Start of Excerpted data

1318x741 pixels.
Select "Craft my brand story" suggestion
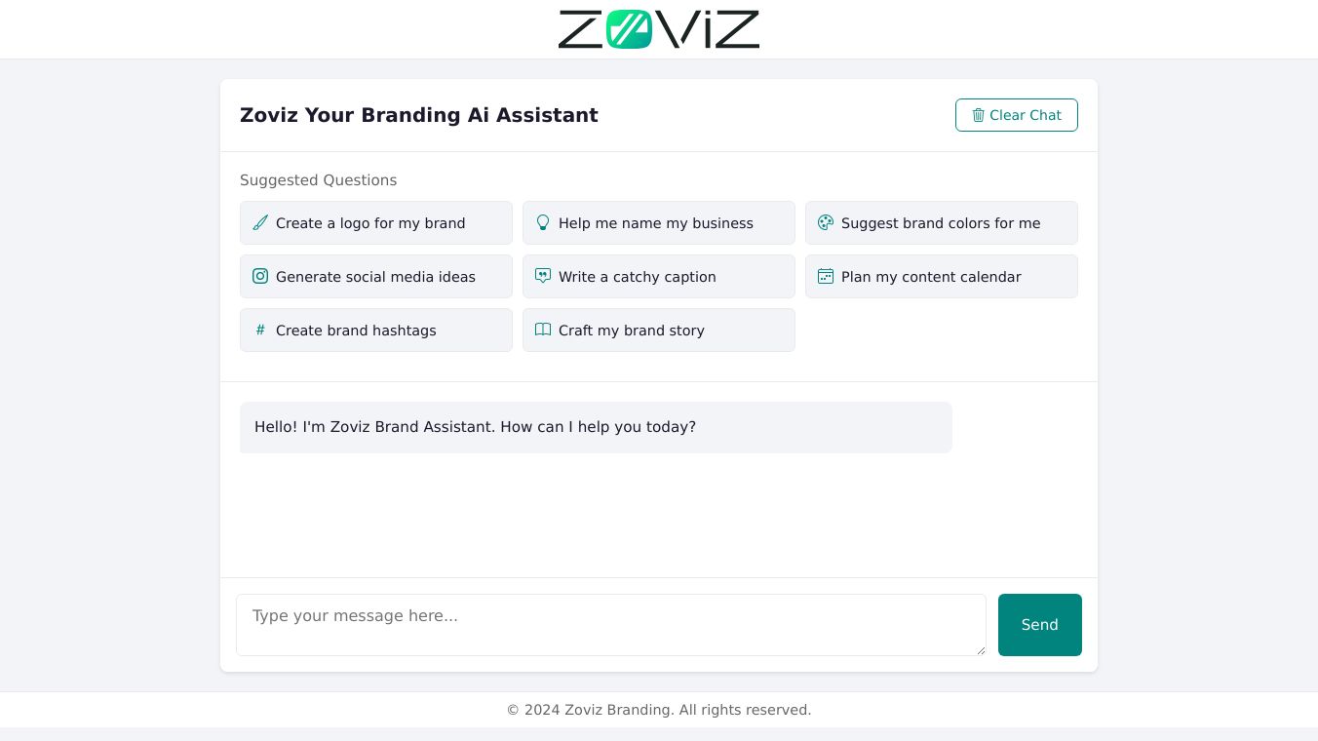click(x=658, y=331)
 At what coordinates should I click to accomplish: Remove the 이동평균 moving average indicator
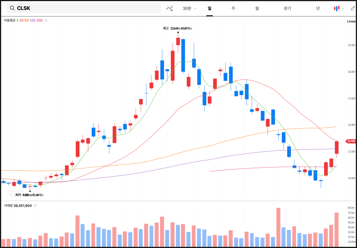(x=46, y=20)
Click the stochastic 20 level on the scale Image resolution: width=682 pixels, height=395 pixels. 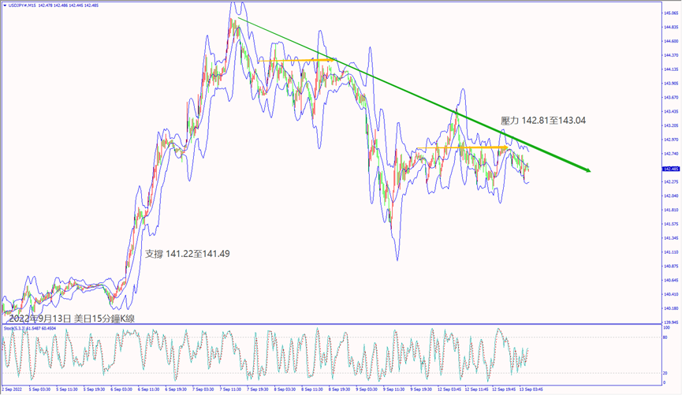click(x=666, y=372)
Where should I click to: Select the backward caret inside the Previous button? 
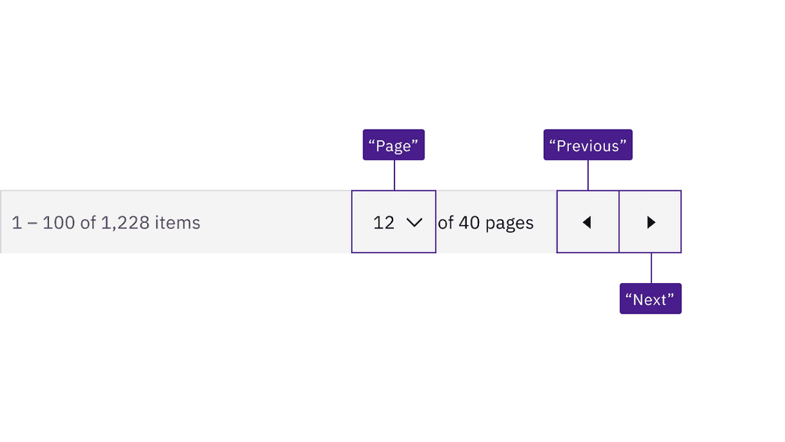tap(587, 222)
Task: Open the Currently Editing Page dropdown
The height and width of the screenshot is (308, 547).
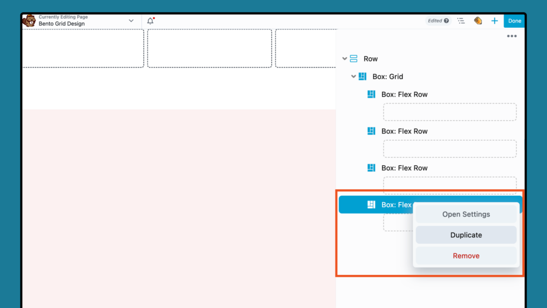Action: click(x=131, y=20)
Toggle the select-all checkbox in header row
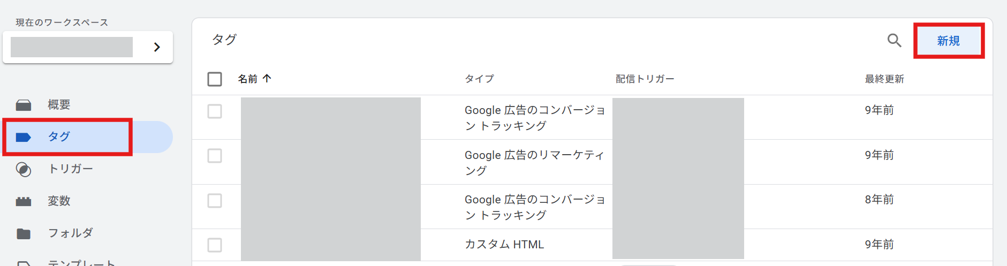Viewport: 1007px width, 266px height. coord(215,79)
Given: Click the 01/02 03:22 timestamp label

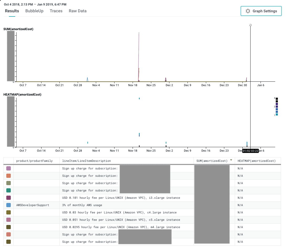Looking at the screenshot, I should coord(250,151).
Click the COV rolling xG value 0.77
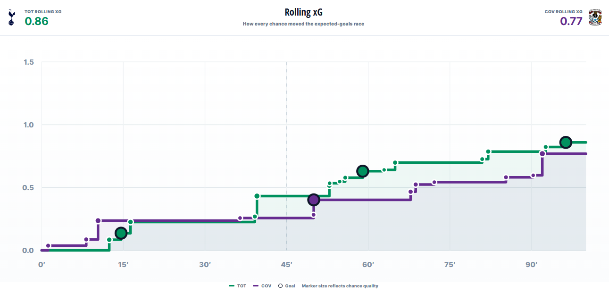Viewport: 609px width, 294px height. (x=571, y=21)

End of Excerpted data
Start of Excerpted data

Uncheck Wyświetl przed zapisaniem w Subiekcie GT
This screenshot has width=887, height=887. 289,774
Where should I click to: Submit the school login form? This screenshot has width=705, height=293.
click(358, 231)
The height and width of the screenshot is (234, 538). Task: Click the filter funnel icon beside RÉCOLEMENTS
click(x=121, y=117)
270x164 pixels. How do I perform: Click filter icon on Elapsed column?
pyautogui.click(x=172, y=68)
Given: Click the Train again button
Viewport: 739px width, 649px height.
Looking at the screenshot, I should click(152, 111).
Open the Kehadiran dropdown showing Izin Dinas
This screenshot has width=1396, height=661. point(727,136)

End of Excerpted data

* [Directions]: From the material above, set down exactly the lines between the line holding "Uncheck Wyświetl przed" and the line holding "Given: Click the Train again button", inclusive. Include nothing else.

* [Final answer]:
Uncheck Wyświetl przed zapisaniem w Subiekcie GT
This screenshot has width=887, height=887. 289,774
Where should I click to: Submit the school login form? This screenshot has width=705, height=293.
click(358, 231)
The height and width of the screenshot is (234, 538). Task: Click the filter funnel icon beside RÉCOLEMENTS
click(x=121, y=117)
270x164 pixels. How do I perform: Click filter icon on Elapsed column?
pyautogui.click(x=172, y=68)
Given: Click the Train again button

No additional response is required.